WHAT YOU WILL DO
Produce a word-for-word copy of the data that follows, excluding images.

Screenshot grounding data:
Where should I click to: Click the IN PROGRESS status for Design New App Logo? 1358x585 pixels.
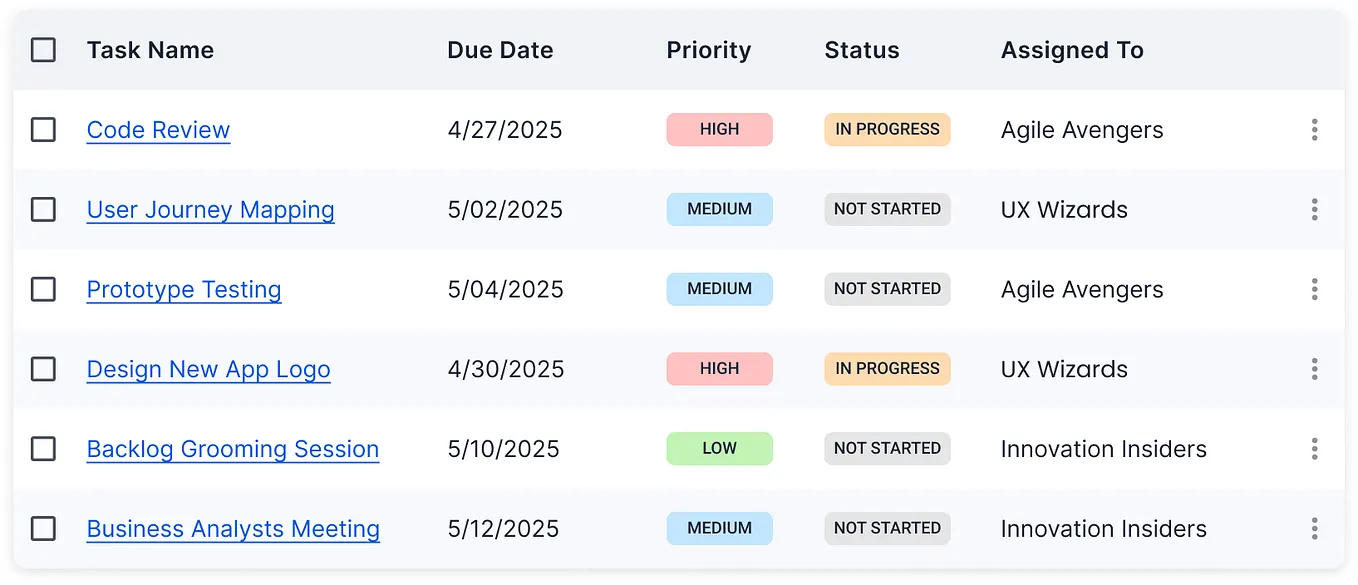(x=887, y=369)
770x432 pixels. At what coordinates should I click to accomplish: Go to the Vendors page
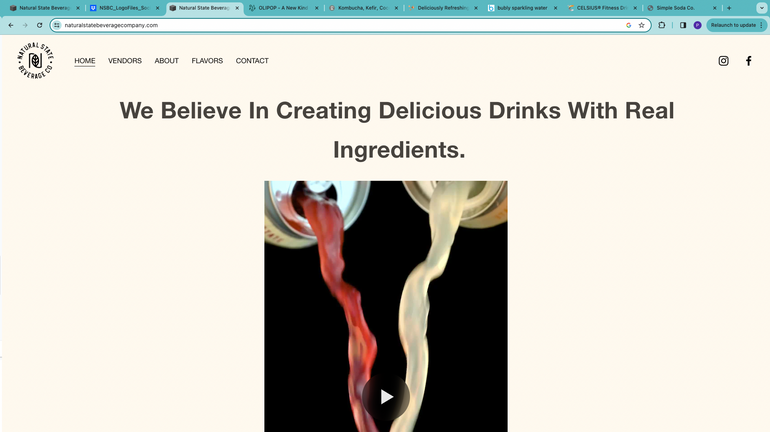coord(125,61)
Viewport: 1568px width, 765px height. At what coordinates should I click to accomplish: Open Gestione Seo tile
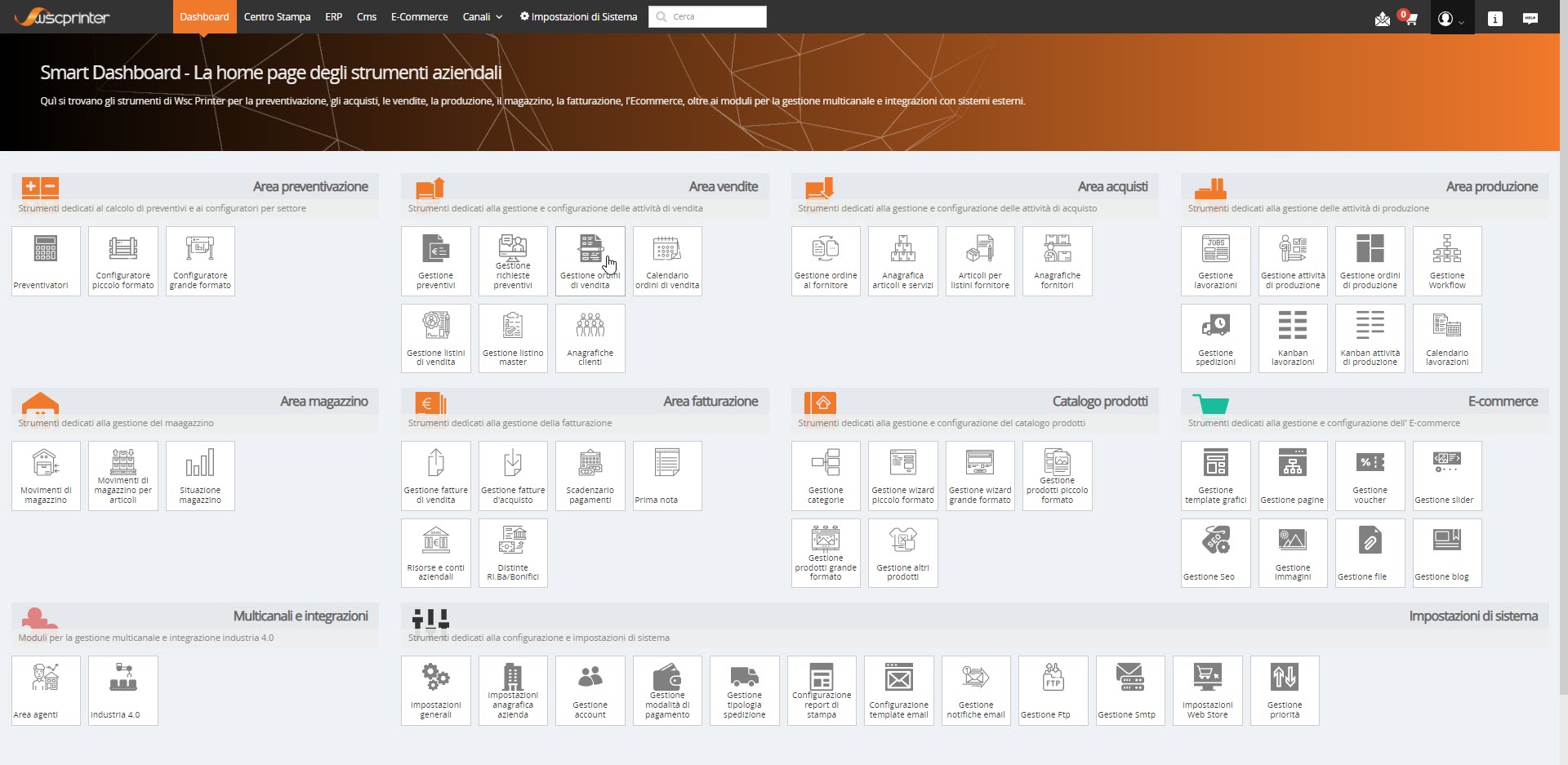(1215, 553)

WRITTEN SOLUTION
Where should I click to: Click the IN PROGRESS status for Design New App Logo? 1358x585 pixels.
(x=887, y=369)
770x432 pixels. At what coordinates should I click to accomplish: Go to the Vendors page
coord(125,61)
Viewport: 1568px width, 765px height. At what coordinates should I click to accomplish: Open Gestione Seo tile
(1215, 553)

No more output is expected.